Bij een expositie in Garage Rotterdam stuit ik op een wand beplakt met papiertjes in alle kleuren van de regenboog. Elk briefje vuurt in wiebelig kinderhandschrift een vraag op je af: Ben je onzeker? Waar ben je trots op? De tijdgeest laat zich horen: Mag jij Geert Wilders? Op welk geslacht val je? Provocaties: Samsung of iPhone? Ben je voor je moeder of vader? En, hartverscheurend: Haat je je lefen?
Ik zou alle vragen van dit koor van kinderstemmen wel willen opsommen. Er lijkt me een grote waarheid in te schuilen. Vertel me de vragen van uw kinderen en ik zeg u wie u bent, zoiets. Maar het koor houdt vooral een diepere waarheid af. De vrolijke kleuren en vindingrijke spelling bieden aan elke vraag een even vanzelfsprekende plaats.

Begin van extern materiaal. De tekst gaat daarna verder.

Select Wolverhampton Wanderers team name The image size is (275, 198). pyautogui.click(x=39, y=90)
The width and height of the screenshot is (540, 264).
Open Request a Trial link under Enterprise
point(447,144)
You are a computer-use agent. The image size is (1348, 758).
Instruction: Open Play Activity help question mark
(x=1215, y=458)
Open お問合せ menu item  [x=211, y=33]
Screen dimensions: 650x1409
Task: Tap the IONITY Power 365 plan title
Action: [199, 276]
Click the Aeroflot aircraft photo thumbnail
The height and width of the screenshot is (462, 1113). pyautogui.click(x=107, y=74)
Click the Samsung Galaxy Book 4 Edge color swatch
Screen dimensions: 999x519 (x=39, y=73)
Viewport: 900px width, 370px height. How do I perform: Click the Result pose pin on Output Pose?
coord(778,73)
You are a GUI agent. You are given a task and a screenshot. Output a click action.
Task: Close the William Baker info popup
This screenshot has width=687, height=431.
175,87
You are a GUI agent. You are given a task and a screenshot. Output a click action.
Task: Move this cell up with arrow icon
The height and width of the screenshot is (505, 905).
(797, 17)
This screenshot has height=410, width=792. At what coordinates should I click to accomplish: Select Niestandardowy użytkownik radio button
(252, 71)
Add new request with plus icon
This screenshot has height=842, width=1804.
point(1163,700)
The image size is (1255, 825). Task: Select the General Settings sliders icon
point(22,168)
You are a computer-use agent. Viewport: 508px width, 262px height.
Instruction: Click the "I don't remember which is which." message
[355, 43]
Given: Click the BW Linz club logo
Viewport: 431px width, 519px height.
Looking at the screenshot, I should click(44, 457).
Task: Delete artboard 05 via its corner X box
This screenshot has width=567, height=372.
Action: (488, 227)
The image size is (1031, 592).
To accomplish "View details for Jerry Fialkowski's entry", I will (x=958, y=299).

Duiding of antwoord niet nodig, misschien zelfs ongewenst.
Ik blijf van vraag naar vraag springen, geïmponeerd door de merkwaardige schoonheid van dit werk van De Uitpluizers, ‘een collectief van volwassenen en kinderen’. Alsof er bij een opgraving scherven zijn opgedoken van een mozaïek getiteld The class of 2024. Een historische sensatie, maar dan zonder dat de tijd is verstreken.
Waarom zijn er grenzen van alle landen? Waarom zijn meisjes mooi? O, het verdriet, het verlangen!